Al centro di questa rivoluzione c’è “The AI Scientist‑v2”, un sistema sviluppato dalla Sakana AI Lab che ha compiuto un’impresa mai realizzata prima: ha prodotto un manoscritto scientifico in autonomia, affrontato il rigoroso processo di peer review e ottenuto punteggi sufficienti per essere accettato in un workshop della conferenza ICLR – International Conference on Learning Representations.

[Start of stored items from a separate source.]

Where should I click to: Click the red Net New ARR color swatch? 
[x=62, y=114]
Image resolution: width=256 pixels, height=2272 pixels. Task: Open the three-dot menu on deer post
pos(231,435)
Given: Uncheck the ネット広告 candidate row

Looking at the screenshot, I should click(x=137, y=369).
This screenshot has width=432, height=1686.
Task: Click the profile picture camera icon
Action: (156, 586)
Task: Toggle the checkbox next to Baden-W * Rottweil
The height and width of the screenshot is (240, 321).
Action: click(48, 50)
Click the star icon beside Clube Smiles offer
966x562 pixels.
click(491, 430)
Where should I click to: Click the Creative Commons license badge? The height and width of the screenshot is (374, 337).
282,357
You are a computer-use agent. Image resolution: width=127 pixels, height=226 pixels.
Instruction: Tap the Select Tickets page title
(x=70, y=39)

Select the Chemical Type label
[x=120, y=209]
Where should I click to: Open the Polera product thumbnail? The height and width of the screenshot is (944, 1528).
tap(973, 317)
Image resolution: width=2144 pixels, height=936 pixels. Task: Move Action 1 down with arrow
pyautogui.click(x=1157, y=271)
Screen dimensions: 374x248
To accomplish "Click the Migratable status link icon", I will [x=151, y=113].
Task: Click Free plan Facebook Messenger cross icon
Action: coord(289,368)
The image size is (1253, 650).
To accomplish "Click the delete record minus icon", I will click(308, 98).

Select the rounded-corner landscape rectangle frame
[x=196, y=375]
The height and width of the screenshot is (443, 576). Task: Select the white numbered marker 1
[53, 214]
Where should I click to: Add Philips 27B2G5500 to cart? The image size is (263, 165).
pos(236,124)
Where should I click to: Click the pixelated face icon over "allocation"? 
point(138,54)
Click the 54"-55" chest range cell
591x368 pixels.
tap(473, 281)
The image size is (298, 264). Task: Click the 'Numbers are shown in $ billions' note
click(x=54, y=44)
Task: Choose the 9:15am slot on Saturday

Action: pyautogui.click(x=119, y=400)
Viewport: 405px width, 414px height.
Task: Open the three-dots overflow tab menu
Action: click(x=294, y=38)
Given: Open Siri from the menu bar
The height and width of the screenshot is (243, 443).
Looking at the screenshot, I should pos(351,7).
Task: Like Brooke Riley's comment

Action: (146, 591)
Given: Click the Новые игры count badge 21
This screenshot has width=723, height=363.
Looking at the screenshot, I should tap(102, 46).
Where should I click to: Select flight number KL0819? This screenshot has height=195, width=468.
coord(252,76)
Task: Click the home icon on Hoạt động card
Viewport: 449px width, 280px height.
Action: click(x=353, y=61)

Il sistema AI Scientist‑v2 opera in modo completamente autonomo: elabora l’ipotesi, progetta e conduce gli esperimenti, analizza i risultati, genera grafiche, scrive il paper grammatica e formattazione LaTeX incluse — persino le referenze e la bibliografia sono curate da lui.
Il risultato è qualcosa di mai visto finora: un paper redatto interamente da un’IA è passato una peer review standard, superando soglie di punteggio in linea con contributi umani. Uno dei tre manoscritti inviati ha ricevuto un voto medio di 6,33, sopra la soglia di accettazione del workshop ICLR.
Dati i rischi insiti in un’innovazione così potente, il progetto è stato condotto con estrema cautela. La ricerca ha ricevuto l’approvazione dell’IRB dell’Università della British Columbia e ha rispettato le linee guida del workshop ICLR, informando i revisori che alcuni contributi potevano essere generati dall’IA (anche se non ne specificavano quali). Inoltre, i paper accettati saranno ritirati dopo la review per evitare usi impropri o fraintendimenti.
Questo esperimento così controllato apre un dibattito urgente nella comunità scientifica: qual è il ruolo etico dell’IA nella ricerca? Come e quando dichiarare l’uso dell’IA nei lavori? Serve maggiore trasparenza, per evitare che il metodo peer review perda valore o diventi uno strumento manipolabile.
Il traguardo è straordinario, ma la discussione non finisce qui. Le potenzialità sono enormi: l’IA potrebbe accelerare la ricerca, liberare risorse umane per altre attività e affrontare questioni complesse più rapidamente. Tuttavia, restano evidenti limiti stilistici e cognitivi: l’IA tende a operare entro schemi predefiniti, manca di intuizione creativa, di contesto interdisciplinare profondo, e fatica a sfidare paradigmi consolidati con approcci davvero innovativi.
Parallelamente, l’IA può essere uno strumento potentissimo e utile per il supporto alla ricerca: individuare riferimenti, generare idee, sintetizzare testi, assistere nella scrittura, ma sempre in collaborazione con la mente umana.
Non è solo “The AI Scientist‑v2” a esplorare il territorio dell’intelligenza artificiale autonoma in ricerca. Sia Google che OpenAI stanno sviluppando sistemi “co‑scientist”, agenti progettati per aiutare i ricercatori umani proponendo ipotesi, analizzando dati, suggerendo esperimenti, pur mantenendo l’essere umano al centro del processo. Microsoft ha creato una piattaforma in cui agenti AI specializzati operano in rete per accelerare scoperte scientifiche reali, come ad esempio individuare nuovi materiali per raffreddamento, riducendo tempi da anni a poche settimane.